The 2nd Global Thematic Social Forum on Mining and the Extractive Economy (TSF-Mining) 2023 was held on 17-20 October 2023, in Semarang. During TSF, more than 300 environmental human rights defenders,indigenous people, and local communities from all over Asia, Africa, Oceania, Latin America, Middle East, North America, and Europe gathered under the big thematic forum of “The Rights to Say No!” and the “Nexus of Climate Justice, Just Transition and Extractives” which embraced knowledge systems and alternatives in building a world beyond mining and extractives. TSF is a 4-days event with discussion in plenary and thematic workshops sessions with these following themes: Rights to Say No Global Campaign; Global Campaign on Transition Minerals; Ecofeminism vs Extractivism; Defending EHRDs/WHRDs; Overcoming Labour vs Community Tensions; and etc.
YLBHI gathered speakers and held two workshop sessions under the theme of “Defending EHRDs/WHRDs” on October 18, 2023. We believe that the criminalisation of human rights defenders happens all over the world. From coal plants to palm oil plantations, economic activities that threaten the planet are concentrated in communities with less power and wealth—in high- and low-income countries alike. The steep imbalance of power between governments and businesses on one hand, and the communities in sacrifice zones on the other, means those communities have little say in the destruction of land and resources that they rely on, with dire consequences for the planet. When those communities do speak up, they often face harassment, threats, and killings. Ensuring that marginalized communities are able to have autonomy over the land that they own and use is central to preventing further environmental harm and fostering climate solutions. But, their struggle is always at risk. The criminalisation of human rights defenders, restriction of civil society movements, violence against activists, internet restriction during movements, even restriction of activist’ gatherings are usually the pattern or scheme that the governments use to restrict the civil society with no exception of Environmental Human Rights Defenders.

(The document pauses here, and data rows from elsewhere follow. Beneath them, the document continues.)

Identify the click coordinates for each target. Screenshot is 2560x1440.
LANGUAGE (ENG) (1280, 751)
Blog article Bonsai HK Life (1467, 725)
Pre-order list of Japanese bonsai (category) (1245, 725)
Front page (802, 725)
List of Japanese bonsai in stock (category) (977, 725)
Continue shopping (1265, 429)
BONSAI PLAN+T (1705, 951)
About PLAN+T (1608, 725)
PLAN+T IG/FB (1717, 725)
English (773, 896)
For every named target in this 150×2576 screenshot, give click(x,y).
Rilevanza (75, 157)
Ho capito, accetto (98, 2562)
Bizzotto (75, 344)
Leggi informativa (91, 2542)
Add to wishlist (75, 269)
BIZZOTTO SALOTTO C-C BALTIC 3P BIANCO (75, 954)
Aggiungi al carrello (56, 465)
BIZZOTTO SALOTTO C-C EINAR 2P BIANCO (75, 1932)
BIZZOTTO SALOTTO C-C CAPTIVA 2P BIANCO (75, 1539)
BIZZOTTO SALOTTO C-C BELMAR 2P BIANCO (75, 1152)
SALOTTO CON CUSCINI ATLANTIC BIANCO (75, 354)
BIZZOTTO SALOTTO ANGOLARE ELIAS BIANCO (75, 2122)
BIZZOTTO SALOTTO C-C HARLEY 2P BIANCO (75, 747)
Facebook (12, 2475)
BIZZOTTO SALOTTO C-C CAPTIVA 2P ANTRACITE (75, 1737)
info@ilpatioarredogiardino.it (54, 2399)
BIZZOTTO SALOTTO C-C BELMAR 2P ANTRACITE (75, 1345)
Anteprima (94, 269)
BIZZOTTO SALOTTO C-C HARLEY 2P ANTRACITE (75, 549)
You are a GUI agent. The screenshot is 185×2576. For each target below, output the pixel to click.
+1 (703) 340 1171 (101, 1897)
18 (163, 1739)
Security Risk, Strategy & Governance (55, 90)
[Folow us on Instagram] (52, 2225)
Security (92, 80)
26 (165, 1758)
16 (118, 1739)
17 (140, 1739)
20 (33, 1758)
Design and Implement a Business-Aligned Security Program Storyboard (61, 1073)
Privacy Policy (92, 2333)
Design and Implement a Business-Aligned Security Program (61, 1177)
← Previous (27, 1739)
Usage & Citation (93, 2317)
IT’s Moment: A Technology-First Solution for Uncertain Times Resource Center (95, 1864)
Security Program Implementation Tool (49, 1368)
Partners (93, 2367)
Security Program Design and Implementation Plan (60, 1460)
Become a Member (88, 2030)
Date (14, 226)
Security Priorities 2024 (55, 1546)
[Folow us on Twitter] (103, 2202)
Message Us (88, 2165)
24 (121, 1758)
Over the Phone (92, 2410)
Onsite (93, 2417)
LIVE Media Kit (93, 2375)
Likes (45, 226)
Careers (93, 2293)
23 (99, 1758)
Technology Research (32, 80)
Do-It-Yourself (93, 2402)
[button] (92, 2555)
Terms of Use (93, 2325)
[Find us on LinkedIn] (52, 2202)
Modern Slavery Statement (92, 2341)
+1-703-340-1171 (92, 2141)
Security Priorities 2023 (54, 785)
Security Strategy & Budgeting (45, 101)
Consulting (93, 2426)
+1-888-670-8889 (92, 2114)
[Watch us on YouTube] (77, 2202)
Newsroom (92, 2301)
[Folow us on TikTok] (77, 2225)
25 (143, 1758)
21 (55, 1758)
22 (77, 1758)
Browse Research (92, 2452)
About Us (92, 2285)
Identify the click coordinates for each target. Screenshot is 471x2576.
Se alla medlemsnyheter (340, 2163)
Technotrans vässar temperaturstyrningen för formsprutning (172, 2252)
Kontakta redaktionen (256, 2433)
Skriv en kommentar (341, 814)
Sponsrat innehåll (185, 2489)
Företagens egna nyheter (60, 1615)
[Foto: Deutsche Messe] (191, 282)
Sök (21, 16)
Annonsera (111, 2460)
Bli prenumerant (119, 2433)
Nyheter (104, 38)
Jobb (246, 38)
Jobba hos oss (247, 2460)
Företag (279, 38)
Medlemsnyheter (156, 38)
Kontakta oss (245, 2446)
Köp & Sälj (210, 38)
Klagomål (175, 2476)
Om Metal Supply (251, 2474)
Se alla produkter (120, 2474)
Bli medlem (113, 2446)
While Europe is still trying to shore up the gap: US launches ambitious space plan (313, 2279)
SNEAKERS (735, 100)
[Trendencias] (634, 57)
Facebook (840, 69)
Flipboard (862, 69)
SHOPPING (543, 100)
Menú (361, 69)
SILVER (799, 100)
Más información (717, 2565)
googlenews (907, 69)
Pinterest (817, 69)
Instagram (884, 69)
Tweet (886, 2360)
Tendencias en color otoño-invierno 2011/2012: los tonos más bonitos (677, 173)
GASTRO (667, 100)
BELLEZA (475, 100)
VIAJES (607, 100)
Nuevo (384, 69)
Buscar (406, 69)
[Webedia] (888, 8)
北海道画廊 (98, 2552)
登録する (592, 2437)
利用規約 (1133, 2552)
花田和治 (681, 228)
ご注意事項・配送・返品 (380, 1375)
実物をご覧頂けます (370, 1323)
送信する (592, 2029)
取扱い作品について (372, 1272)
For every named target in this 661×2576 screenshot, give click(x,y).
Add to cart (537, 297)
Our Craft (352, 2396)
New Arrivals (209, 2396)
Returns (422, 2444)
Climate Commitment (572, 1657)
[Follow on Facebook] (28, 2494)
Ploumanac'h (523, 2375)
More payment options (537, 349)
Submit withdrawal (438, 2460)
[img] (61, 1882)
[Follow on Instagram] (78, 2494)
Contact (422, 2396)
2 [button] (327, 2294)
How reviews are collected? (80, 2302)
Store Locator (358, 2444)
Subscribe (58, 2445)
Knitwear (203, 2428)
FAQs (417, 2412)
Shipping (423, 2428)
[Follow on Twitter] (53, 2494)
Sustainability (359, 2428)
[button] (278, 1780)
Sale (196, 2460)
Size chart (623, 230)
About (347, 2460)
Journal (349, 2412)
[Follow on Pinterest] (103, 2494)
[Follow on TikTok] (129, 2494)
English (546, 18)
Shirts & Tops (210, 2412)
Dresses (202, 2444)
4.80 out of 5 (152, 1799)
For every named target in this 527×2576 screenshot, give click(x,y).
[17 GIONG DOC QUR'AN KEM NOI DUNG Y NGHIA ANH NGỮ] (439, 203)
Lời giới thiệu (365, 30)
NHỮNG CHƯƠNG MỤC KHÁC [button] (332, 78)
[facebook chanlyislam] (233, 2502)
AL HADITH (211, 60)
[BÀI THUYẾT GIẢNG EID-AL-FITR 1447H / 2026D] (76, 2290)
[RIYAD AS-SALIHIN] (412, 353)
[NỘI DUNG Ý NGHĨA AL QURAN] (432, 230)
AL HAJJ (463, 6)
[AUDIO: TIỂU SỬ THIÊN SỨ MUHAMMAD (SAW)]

The workshop we held aims 1) to understand more about the situation of the criminalisation of environmental human rights defenders around the world, 2) to build solidarity in combating the criminalisation of HRDs, 3) to share updated issues from each country and 4) Listing down possible cross border solutions or mobilisations
There are four speakers for the first workshop session, which are: YLBHI, Bersihkan Indonesia, Forum Asia, and Agnes, WHRD’s from India. The first workshop session focused more on the situation of Human Rights Defenders and finding the patterns of the criminalisation of HRDs. Approximately more than 60 people joined the first session of the workshop. The participants were excited to know more about how YLBHI responded to criminalisation and attacks towards the Human Rights Defenders. A lot of participants shared their experience on how to handle the same situation, and also the situation of EHRDs in their respective country. In the second session of the workshop, there are two speakers as a starter to our discussion, which are Sarah from FrontLine Defenders and Felipe from Movement LawLab. Both speakers shared their thoughts on the most effective mechanisms to build solidarities in each country/organisation.
The participants of the workshop agree to some points that we thought are best for defending human rights defenders cross-borderly, which are:
- Solidarity between community and activist;
- People Power to show the community power;
- Organizing community
- Regulation on HRDs
- Counter Narrative on Hoaxes
- Protection Mechanism
- Urgent assistance/emergency fund
- Community based assistance
- Sharing Knowledge
After the workshop, the recommendation which includes providing cross-border legal assistance, solidarity, and campaign has been successfully implemented in the action plan of TSF.